■ Exercise materials
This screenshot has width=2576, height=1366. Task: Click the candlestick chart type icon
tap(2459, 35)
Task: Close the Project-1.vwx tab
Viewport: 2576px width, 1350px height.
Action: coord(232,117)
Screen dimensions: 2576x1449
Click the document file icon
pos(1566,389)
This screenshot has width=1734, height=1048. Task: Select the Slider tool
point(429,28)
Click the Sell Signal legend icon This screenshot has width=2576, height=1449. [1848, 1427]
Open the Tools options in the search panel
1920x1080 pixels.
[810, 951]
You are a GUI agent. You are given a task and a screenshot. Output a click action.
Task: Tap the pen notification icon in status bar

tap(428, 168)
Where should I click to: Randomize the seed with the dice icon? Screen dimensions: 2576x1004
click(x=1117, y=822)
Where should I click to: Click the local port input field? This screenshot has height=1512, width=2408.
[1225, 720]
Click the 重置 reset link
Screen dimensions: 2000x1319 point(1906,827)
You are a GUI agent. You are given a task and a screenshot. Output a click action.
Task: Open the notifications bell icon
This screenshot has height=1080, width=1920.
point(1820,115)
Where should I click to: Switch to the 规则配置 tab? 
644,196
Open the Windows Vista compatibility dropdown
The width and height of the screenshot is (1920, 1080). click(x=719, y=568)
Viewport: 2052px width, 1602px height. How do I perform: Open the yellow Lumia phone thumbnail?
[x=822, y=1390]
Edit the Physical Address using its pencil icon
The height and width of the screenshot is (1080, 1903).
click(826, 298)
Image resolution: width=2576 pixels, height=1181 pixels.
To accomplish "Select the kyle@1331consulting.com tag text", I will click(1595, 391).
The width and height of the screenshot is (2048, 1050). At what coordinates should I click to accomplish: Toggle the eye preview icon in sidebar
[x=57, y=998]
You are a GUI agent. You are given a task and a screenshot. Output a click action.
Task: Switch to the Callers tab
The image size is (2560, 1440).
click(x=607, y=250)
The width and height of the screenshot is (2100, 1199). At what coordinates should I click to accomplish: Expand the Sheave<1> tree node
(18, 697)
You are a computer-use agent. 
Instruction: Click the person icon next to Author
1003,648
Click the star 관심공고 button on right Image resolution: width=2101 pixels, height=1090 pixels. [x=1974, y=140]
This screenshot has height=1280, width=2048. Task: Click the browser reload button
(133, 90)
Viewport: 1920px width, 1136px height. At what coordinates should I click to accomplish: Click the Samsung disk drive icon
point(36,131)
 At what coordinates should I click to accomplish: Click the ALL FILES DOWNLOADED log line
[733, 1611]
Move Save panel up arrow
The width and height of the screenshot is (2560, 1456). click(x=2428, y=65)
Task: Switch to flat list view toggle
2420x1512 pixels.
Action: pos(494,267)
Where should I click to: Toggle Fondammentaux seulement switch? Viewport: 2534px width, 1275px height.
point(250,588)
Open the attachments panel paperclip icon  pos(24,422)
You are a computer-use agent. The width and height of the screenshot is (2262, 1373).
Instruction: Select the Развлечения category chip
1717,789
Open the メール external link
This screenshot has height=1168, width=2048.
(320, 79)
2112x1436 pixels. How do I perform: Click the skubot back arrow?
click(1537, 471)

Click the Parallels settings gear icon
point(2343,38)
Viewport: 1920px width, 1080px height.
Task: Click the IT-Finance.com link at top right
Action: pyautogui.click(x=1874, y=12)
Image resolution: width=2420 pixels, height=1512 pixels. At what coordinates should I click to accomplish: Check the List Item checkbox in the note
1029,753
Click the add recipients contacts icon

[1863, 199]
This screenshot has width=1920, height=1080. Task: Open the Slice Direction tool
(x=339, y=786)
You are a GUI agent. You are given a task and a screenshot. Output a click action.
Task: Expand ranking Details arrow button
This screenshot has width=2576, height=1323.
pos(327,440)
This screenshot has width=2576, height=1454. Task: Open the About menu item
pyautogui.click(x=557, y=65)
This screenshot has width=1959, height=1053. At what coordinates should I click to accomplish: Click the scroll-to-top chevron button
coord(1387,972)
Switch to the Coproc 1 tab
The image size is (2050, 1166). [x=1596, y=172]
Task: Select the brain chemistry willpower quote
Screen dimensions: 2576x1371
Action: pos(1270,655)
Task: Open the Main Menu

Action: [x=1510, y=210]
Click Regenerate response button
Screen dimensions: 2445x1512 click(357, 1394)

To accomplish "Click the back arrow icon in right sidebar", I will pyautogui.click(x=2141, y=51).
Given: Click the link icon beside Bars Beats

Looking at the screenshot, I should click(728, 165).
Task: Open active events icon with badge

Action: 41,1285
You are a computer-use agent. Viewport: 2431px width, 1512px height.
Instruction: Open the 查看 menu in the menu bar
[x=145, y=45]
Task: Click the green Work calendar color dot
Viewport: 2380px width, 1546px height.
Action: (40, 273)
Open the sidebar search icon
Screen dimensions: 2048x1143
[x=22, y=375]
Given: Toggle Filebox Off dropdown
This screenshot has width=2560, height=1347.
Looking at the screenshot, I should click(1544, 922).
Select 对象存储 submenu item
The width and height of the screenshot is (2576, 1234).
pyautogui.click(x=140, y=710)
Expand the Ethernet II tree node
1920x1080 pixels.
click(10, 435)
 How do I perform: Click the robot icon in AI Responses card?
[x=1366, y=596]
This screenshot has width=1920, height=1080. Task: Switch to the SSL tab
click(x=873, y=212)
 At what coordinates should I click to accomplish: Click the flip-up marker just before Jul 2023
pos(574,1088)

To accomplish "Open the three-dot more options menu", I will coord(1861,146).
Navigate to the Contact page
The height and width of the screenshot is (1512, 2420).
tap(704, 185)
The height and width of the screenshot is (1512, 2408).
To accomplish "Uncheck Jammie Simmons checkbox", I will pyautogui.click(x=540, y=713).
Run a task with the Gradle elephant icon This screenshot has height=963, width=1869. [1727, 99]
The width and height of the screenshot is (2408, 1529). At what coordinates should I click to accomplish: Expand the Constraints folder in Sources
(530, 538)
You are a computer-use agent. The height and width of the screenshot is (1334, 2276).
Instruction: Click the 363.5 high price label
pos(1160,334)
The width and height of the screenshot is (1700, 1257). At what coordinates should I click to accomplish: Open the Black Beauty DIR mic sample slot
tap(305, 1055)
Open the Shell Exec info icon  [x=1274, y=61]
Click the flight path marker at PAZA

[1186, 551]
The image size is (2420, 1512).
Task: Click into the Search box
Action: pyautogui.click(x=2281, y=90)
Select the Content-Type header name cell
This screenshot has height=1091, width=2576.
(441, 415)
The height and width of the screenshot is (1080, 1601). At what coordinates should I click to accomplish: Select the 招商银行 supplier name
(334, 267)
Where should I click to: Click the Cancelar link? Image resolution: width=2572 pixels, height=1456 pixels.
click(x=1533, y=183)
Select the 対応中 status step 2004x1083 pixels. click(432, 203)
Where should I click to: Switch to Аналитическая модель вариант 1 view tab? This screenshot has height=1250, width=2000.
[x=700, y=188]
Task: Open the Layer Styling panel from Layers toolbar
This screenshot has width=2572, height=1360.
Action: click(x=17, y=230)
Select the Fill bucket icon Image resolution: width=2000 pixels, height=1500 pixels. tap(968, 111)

■ Exercise prompt
Set down the material exactly, keeping every line.

■ Answer section
This screenshot has width=2576, height=1366. Task: Click the candlestick chart type icon
tap(2459, 35)
Task: Close the Project-1.vwx tab
Viewport: 2576px width, 1350px height.
Action: coord(232,117)
Screen dimensions: 2576x1449
Click the document file icon
pos(1566,389)
This screenshot has width=1734, height=1048. Task: Select the Slider tool
point(429,28)
Click the Sell Signal legend icon This screenshot has width=2576, height=1449. [1848, 1427]
Open the Tools options in the search panel
1920x1080 pixels.
[810, 951]
You are a GUI agent. You are given a task and a screenshot. Output a click action.
Task: Tap the pen notification icon in status bar

tap(428, 168)
Where should I click to: Randomize the seed with the dice icon? Screen dimensions: 2576x1004
click(x=1117, y=822)
Where should I click to: Click the local port input field? This screenshot has height=1512, width=2408.
[1225, 720]
Click the 重置 reset link
Screen dimensions: 2000x1319 point(1906,827)
You are a GUI agent. You are given a task and a screenshot. Output a click action.
Task: Open the notifications bell icon
This screenshot has height=1080, width=1920.
point(1820,115)
Where should I click to: Switch to the 规则配置 tab? 
644,196
Open the Windows Vista compatibility dropdown
The width and height of the screenshot is (1920, 1080). click(x=719, y=568)
Viewport: 2052px width, 1602px height. How do I perform: Open the yellow Lumia phone thumbnail?
[x=822, y=1390]
Edit the Physical Address using its pencil icon
The height and width of the screenshot is (1080, 1903).
click(826, 298)
Image resolution: width=2576 pixels, height=1181 pixels.
To accomplish "Select the kyle@1331consulting.com tag text", I will click(1595, 391).
The width and height of the screenshot is (2048, 1050). At what coordinates should I click to accomplish: Toggle the eye preview icon in sidebar
[x=57, y=998]
You are a GUI agent. You are given a task and a screenshot. Output a click action.
Task: Switch to the Callers tab
The image size is (2560, 1440).
click(x=607, y=250)
The width and height of the screenshot is (2100, 1199). At what coordinates should I click to accomplish: Expand the Sheave<1> tree node
(18, 697)
You are a computer-use agent. 
Instruction: Click the person icon next to Author
1003,648
Click the star 관심공고 button on right Image resolution: width=2101 pixels, height=1090 pixels. [x=1974, y=140]
This screenshot has height=1280, width=2048. Task: Click the browser reload button
(133, 90)
Viewport: 1920px width, 1136px height. At what coordinates should I click to accomplish: Click the Samsung disk drive icon
point(36,131)
 At what coordinates should I click to accomplish: Click the ALL FILES DOWNLOADED log line
[733, 1611]
Move Save panel up arrow
The width and height of the screenshot is (2560, 1456). click(x=2428, y=65)
Task: Switch to flat list view toggle
2420x1512 pixels.
Action: pos(494,267)
Where should I click to: Toggle Fondammentaux seulement switch? Viewport: 2534px width, 1275px height.
point(250,588)
Open the attachments panel paperclip icon  pos(24,422)
You are a computer-use agent. The width and height of the screenshot is (2262, 1373).
Instruction: Select the Развлечения category chip
1717,789
Open the メール external link
This screenshot has height=1168, width=2048.
(320, 79)
2112x1436 pixels. How do I perform: Click the skubot back arrow?
click(1537, 471)

Click the Parallels settings gear icon
point(2343,38)
Viewport: 1920px width, 1080px height.
Task: Click the IT-Finance.com link at top right
Action: pyautogui.click(x=1874, y=12)
Image resolution: width=2420 pixels, height=1512 pixels. At what coordinates should I click to accomplish: Check the List Item checkbox in the note
1029,753
Click the add recipients contacts icon

[1863, 199]
This screenshot has width=1920, height=1080. Task: Open the Slice Direction tool
(x=339, y=786)
You are a GUI agent. You are given a task and a screenshot. Output a click action.
Task: Expand ranking Details arrow button
This screenshot has width=2576, height=1323.
pos(327,440)
This screenshot has width=2576, height=1454. Task: Open the About menu item
pyautogui.click(x=557, y=65)
This screenshot has width=1959, height=1053. At what coordinates should I click to accomplish: Click the scroll-to-top chevron button
coord(1387,972)
Switch to the Coproc 1 tab
The image size is (2050, 1166). [x=1596, y=172]
Task: Select the brain chemistry willpower quote
Screen dimensions: 2576x1371
Action: pos(1270,655)
Task: Open the Main Menu

Action: [x=1510, y=210]
Click Regenerate response button
Screen dimensions: 2445x1512 click(357, 1394)

To accomplish "Click the back arrow icon in right sidebar", I will pyautogui.click(x=2141, y=51).
Given: Click the link icon beside Bars Beats

Looking at the screenshot, I should click(728, 165).
Task: Open active events icon with badge

Action: 41,1285
You are a computer-use agent. Viewport: 2431px width, 1512px height.
Instruction: Open the 查看 menu in the menu bar
[x=145, y=45]
Task: Click the green Work calendar color dot
Viewport: 2380px width, 1546px height.
Action: (40, 273)
Open the sidebar search icon
Screen dimensions: 2048x1143
[x=22, y=375]
Given: Toggle Filebox Off dropdown
This screenshot has width=2560, height=1347.
Looking at the screenshot, I should click(1544, 922).
Select 对象存储 submenu item
The width and height of the screenshot is (2576, 1234).
pyautogui.click(x=140, y=710)
Expand the Ethernet II tree node
1920x1080 pixels.
click(10, 435)
 How do I perform: Click the robot icon in AI Responses card?
[x=1366, y=596]
This screenshot has width=1920, height=1080. Task: Switch to the SSL tab
click(x=873, y=212)
 At what coordinates should I click to accomplish: Click the flip-up marker just before Jul 2023
pos(574,1088)

To accomplish "Open the three-dot more options menu", I will coord(1861,146).
Navigate to the Contact page
The height and width of the screenshot is (1512, 2420).
tap(704, 185)
The height and width of the screenshot is (1512, 2408).
To accomplish "Uncheck Jammie Simmons checkbox", I will pyautogui.click(x=540, y=713).
Run a task with the Gradle elephant icon This screenshot has height=963, width=1869. [1727, 99]
The width and height of the screenshot is (2408, 1529). At what coordinates should I click to accomplish: Expand the Constraints folder in Sources
(530, 538)
You are a computer-use agent. The height and width of the screenshot is (1334, 2276).
Instruction: Click the 363.5 high price label
pos(1160,334)
The width and height of the screenshot is (1700, 1257). At what coordinates should I click to accomplish: Open the Black Beauty DIR mic sample slot
tap(305, 1055)
Open the Shell Exec info icon  [x=1274, y=61]
Click the flight path marker at PAZA

[1186, 551]
The image size is (2420, 1512).
Task: Click into the Search box
Action: pyautogui.click(x=2281, y=90)
Select the Content-Type header name cell
This screenshot has height=1091, width=2576.
(441, 415)
The height and width of the screenshot is (1080, 1601). At what coordinates should I click to accomplish: Select the 招商银行 supplier name
(334, 267)
Where should I click to: Click the Cancelar link? Image resolution: width=2572 pixels, height=1456 pixels.
click(x=1533, y=183)
Select the 対応中 status step 2004x1083 pixels. click(432, 203)
Where should I click to: Switch to Аналитическая модель вариант 1 view tab? This screenshot has height=1250, width=2000.
[x=700, y=188]
Task: Open the Layer Styling panel from Layers toolbar
This screenshot has width=2572, height=1360.
Action: click(x=17, y=230)
Select the Fill bucket icon Image resolution: width=2000 pixels, height=1500 pixels. tap(968, 111)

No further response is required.